Ever write something (with regard to business) that is extremely “emotional”?

Be it positive or negative?

Here’s a bit of advice when you’re initiating a communication or responding to one that really “stirs up your emotions”…

Put it in your “Drafts” folder & take a look at it again the following morning.

There are times when we just may be “too affected” by our emotions & inner feelings to “properly” communicate our stance on a particular situation.

I’m NOT saying that your feelings are “wrong” nor “misguided”…not in the least!

But when YOUR communication is filled with emotion, it may actually evoke an equally-emotional response on the other side.

Or there’s a good chance that your true message may get “blurred” as all the recipient sees is your emotional response.

By putting it aside, you’ll probably be in a different frame of mind when you re-read your draft.

“Hmmm, I may have gone a little over the top there.”

There were times when I wish I had a built-in 7 second delay like the one employed during live telecasts & broadcasts.

Once you’ve said something, you can’t take it back.

But it’s even more “dangerous” with written communications as you can’t convey your actual feelings with voice inflection, facial gestures & the like.

Sarcasm? Humor?

Jeeeez, Louise, if you hafta explain everything to the reader so nothing gets lost in the translation  (like I do here sometimes 🧔🏻  🥊), then it kinda kills the whole purpose of doing it in the first place.

And if you put stuff down in writing & it’s pretty emotional, then you’re leaving it up to the other person to determine your true feelings.

Is he really mad? Is it as bad as he’s making it out to be? Just WTH is going on in that noggin of his?

It’s up to them to interpret any inflammatory words or figure out if you’re being totally truthful or whether there’s a certain degree of sarcasm or satire present.

Or if you’re just trying to make a certain impression on them.

But what, exactly?

It could be “dangerous” to leave so much stuff open to interpretation.

Think about stuff.

Give yourself the opportunity to take a second look at things…especially when you’re probably in a somewhat-different or emotionally-charged mindset.

Your current mood will often help determine how you react to things & circumstances around you…and once you put those feelings into writing, you can’t take them back.

Could be that you’re now done feeling as negatively about something as you did yesterday.

Or positively, for that matter.

Now that you’ve actually had the opportunity to put things into perspective.

Just give yourself the chance to “first think about it” before you hit the “Send” button.

(For my fellow dinosaurs out there, we used to take the written/typed memo & physically put it in the “Drafts” or “To be reviewed” folder.)

You wanna ensure that you’re giving the other person the “proper perspective” on how you feel & simply not “flying off at the handle”.

Emotions are great, but maybe, just perhaps, not all the time.

You may not want people to draw a conclusion based on how you reacted versus what you actually meant to communicate.

Be aware that other times, shows of emotion can be easily misunderstood.

That’s all.

Be careful. Yes, always be truthful, but there are, indeed, times & places where it’s wise to be a tad more diplomatic with your approach.
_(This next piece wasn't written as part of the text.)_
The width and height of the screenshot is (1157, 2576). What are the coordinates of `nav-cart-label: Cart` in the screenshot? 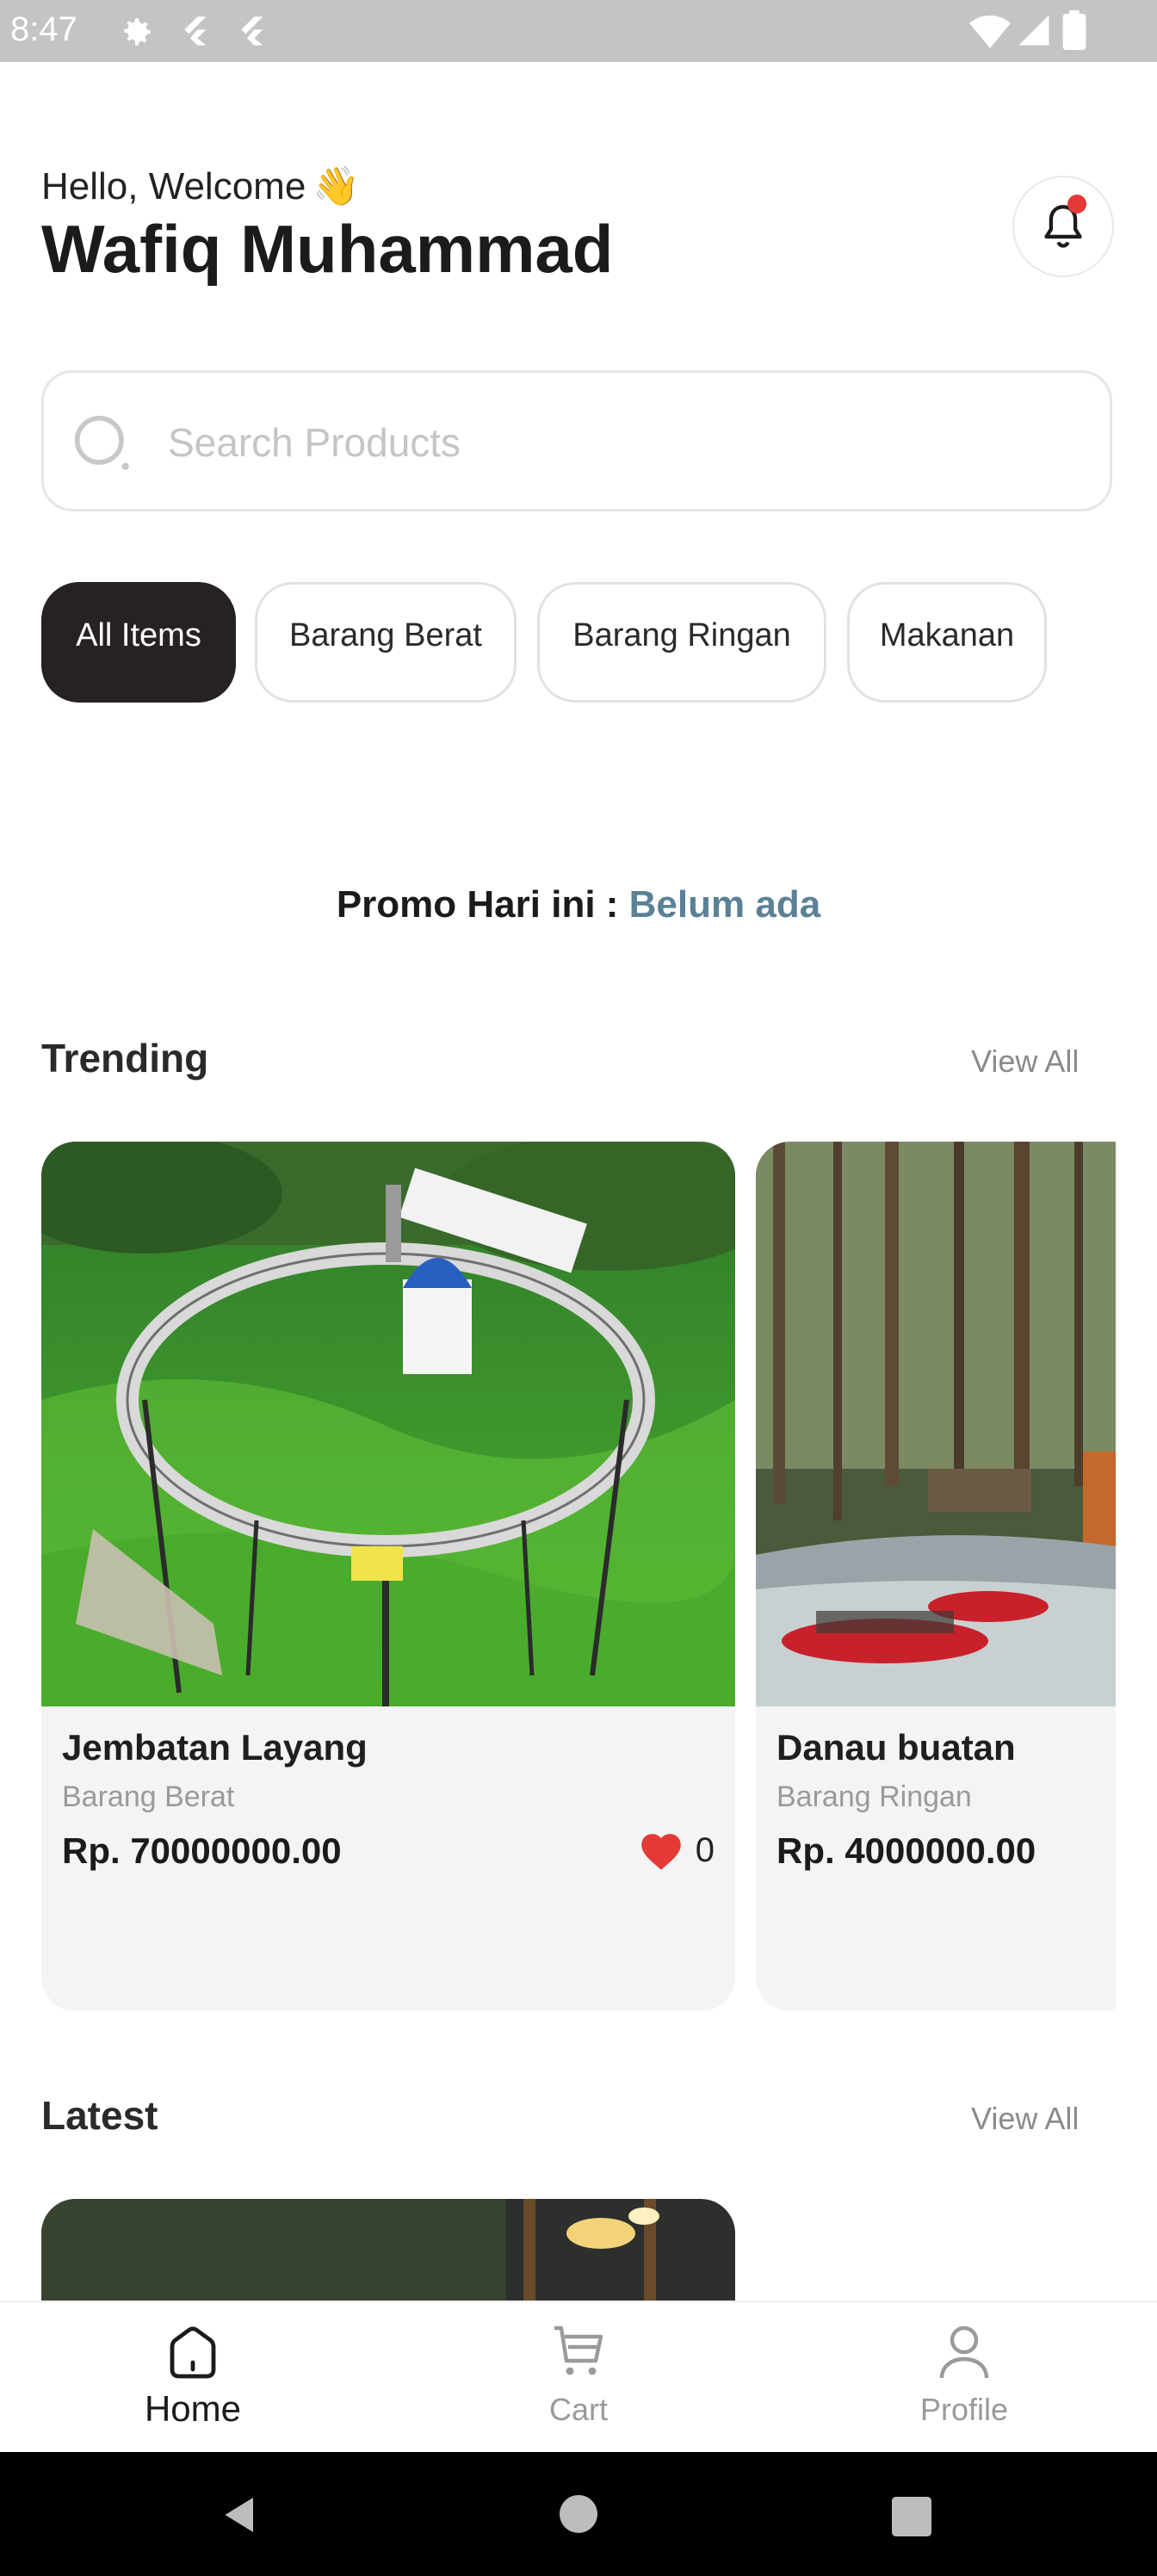 It's located at (578, 2410).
It’s a very fine line we walk sometimes.

Early on in my career (late ’70s), I remember reading a memo from Dick Kovacevich who ran NYB/New York Banking…as a VP, mind you.

Note: He eventually became President & CEO of Norwest Bank after leaving Citi. And when they merged with Wells Fargo, he was CEO of the combined Wells Fargo family & one of America’s best & most respected bankers.

And that was when Wells itself was actually a well-run & well-admired firm.)

He wrote this e-mail about the “current state of our branch system”. It drove him crazy that customers hadda spend most of their lunch hour waiting in line to see a teller.

The ATMs were still rather new (part of the HUGE “Branch 77” effort) & way underutilized.

But what really caught my eye is that he wrote in pen all over his own memo!

Put notes in the margin. Crossed off certain words/phrases & replaced them. Underlined stuff…threw in a few big ‼️here & there…yeah, showed people EXACTLY how he felt about stuff!

I thought it was the best memo I’ve ever read as he didn’t hesitate to get his message across…while carefully making people understand how he felt about the current state of affairs.

Was the original memo actually written by someone other than Mr. Kovacevich?

Quite possibly, but there was no absolutely no doubt whatsoever that the finished product reflected exactly how he felt!

He treaded pretty precariously on that ledge out there as I’m sure there were plenty of stuffed shirts who probably felt that it was “unprofessional”, not becoming of a man in his position.

And that’s EXACTLY my point!

Your written word, or any form of communication, for that matter, is only as good as how well it gets your point across to your audience.

You guys have any questions???

“So, Mike, did you follow your own advice when you wrote these pieces? Or when you were pouring out e-mails like a damned exploding volcano?”


Next question, please.


Thank you so much, once again, for listening.